Provided text ▸
-*-

A caveat to these findings is V T measurements were not made at the airway using a proximal flow sensor, but rather at the ventilator with compensation for tubing compliance. This could result in overestimation of V T, particularly for small children [16]. Unfortunately, proximal measurements were not available for a large number of patients, and such measurements are not routinely used clinically in most ICUs.

With the hope of finding larger variability in ventilator and V T strategies, we analyzed the presence of bilateral pulmonary infiltrates on chest radiograph separately, although all patients met other diagnostic criteria for ALI. Patients with bilateral infiltrates had more severe lung disease, a trend towards higher mortality, and fewer VFDs than those without bilateral infiltrates. However, the relationship between V T and outcome was not different in these two groups, and bilateral infiltrates did not confound or modify the relationship between V T and mortality or VFDs. In fact, the same trends were seen in the 192 patients who met all four criteria for ALI, although some power was lost. With the 192 patients in the ALI group we could detect a 7% reduction in mortality with a power of 0.8, or a 9% reduction in >14 VFDs. With the entire cohort of 398 we could detect a 4.5% reduction in mortality, or a 6.5% reduction in >14 VFDs. While ALI and ARDS represent unique physiologic cohorts, we believe these conclusions regarding V T and outcome are applicable to patients with either AHRF or ALI.

-*-

Stored data ▸
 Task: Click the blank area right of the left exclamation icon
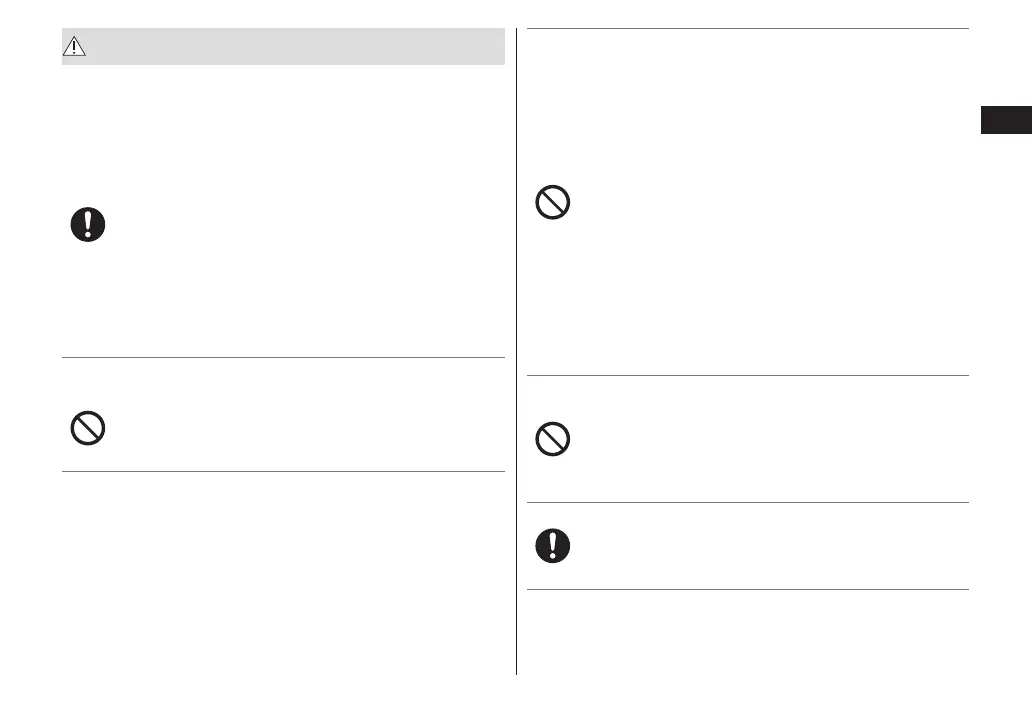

-*-

What to do ▸
Answer these questions from the provided text:
(a) If not at the airway with a proximal flow sensor, where were V T measurements made?
(b) How many patients met all four criteria for ALI?
(c) With the entire cohort of 398, what reduction in mortality could be detected?

Solution to the problem ▸
(a) At the ventilator, with compensation for tubing compliance.
(b) 192.
(c) A 4.5% reduction.